Vue is a great JavaScript framework for designers

I’m building something for the web (a big countdown timer) and found out about a JavaScript framework that is great for a designer who does not really know what they are doing (me). The framework is Vue.js and this post is about why I think Vue is the best, even for some people who do know what they are doing.

VueJS logo
The Vue logo, because what other image could I add to this post.

How I know what the other frameworks are not for me

A few years ago, I started building a little web app and never really finished it. After having messed around before with JQuery, I learned there are better ways too to do web programming. JavaScript frameworks were emerging like everywhere, but the one that looked good to me at the time was AngularJS. It is also called Angular 1, not to be confused with Angular, which actually is Angular 2. I did a course on Code School that I enjoyed very much and learned some cool concepts like two-way binding and how to make components in a reusable way.

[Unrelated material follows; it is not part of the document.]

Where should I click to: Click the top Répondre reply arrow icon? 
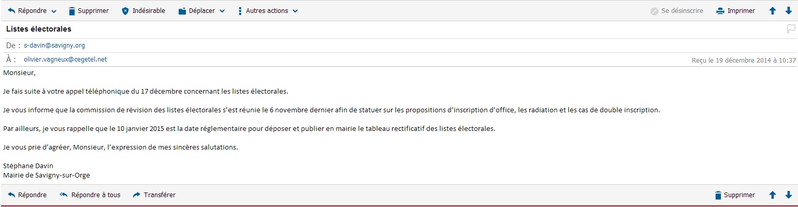(12, 11)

Then I learned about the second big version of Angular coming out some time soon and things being very different there. So instead of spending more time learning Angular 1, I postponed doing more work on my side project and waited for that nice, better and easier Angular 2. It turned out that 2 was very different from 1. Despite making it open source, the Google team behind Angular decided to basically throw Angular 1 out of the window and start something completely new with no backward compatibility, under the same name nonetheless. That meant I would have to basically learn everything new. I did not find that very attractive, considering the same could happen when (if) Angular 3 comes out.

In the meantime, many developers fell totally in love with ReactJS. Now I am not saying it is not great and everything, but I think most will agree that React is relatively complex. After an introductory presentation of one of my developer coworkers, I thought if I were to learn another framework, React would be it. I never felt like I had the time to start a course on it and did not know how to start using it without one. So again, for a long time I did not work on my app.

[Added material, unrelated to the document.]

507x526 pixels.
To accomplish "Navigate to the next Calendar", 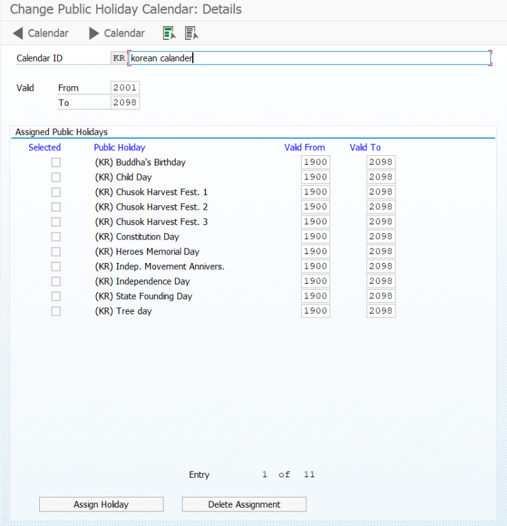I will (116, 33).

Then there were rumors about the React license having a weird clause, allowing Facebook to be able to retract it as soon as you’re considered a competitor. Now I am still not sure if that was a correct interpretation and it does not matter anymore. Facebook is about to change the license and make React proper open source.

But a few months ago, I did not know that and because the React learning curve is so steep, I was glad to have an additional reason not to learn React. Also, I dislike Facebook as a company more and more and would not mind not being dependent on them for anything.

So there I was, willing to learn something new, with finally some occasional free hours of time. With React and Angular no longer of my interest I started comparing other frameworks. So that was when I found Vue.js. In English it is pronounced ‘view’, but I prefer the French variant, because it’s a French word and only Tim Cook calls the iPhone X ‘iPhone 10’. Just saying. I spent a couple of evenings with Laracasts’ free course and was good to go!

Why Vue is so nice

A couple of weeks into making my app, I have no regrets of my decision. Here is what is so nice about Vue:

  • Vue is easy to learn as I mentioned. This is important because I don’t do many programming projects. When I learn how to solve a problem, it may very well be the last time I have to solve such a problem, so it better be fast.
  • Vue has many, if not all of the features that Angular has. At least all the ones I understand. It also has a shadow DOM like React (developed seem to care about that, but I still do not know how what that really means).
  • Vue does not have all kinds of funny concepts. It has data, functions and components. Compare that with AngularJS’s ‘directives’ and controllers. I still could not explain the exact differences between those!
  • Vue’s syntax is straightforward, basically JavaScript objects. Vue components are easy to interpret for anyone who knows a bit of HTML (actually, the same goes for Angular, but that does not make it not true).
  • Vue does not require build tools. Angular and React apps are written in typescript, which requires a script to turn it into JavaScript that browsers understand (building). I know there are some benefits to that, but I just want to make things quickly, before I decide they are worth doing it properly. The more tools a project needs, the more time I need setting it up. With Vue, you can use typescript, ES6 and whatever build tool you want, but you do not have to.
  • It is free and has a great open source community behind it. This reduces the possibility something will happen like with AngularJS, where Google decided to basically stop development and create something new and call it Angular.
  • There are enough users for it to have a large plugin building community. Now some plugins do actually require building, but it is nothing like Angular where you have the option to make things without typescript, but all examples and courses use typescript.

Alright, that is all. There are also all kinds of technical reasons why Vue is great and powerful, but I am not the person to write about that. If you are a designer or collaborate closely with a designer, I hope it helps picking the framework for your next project: Vue.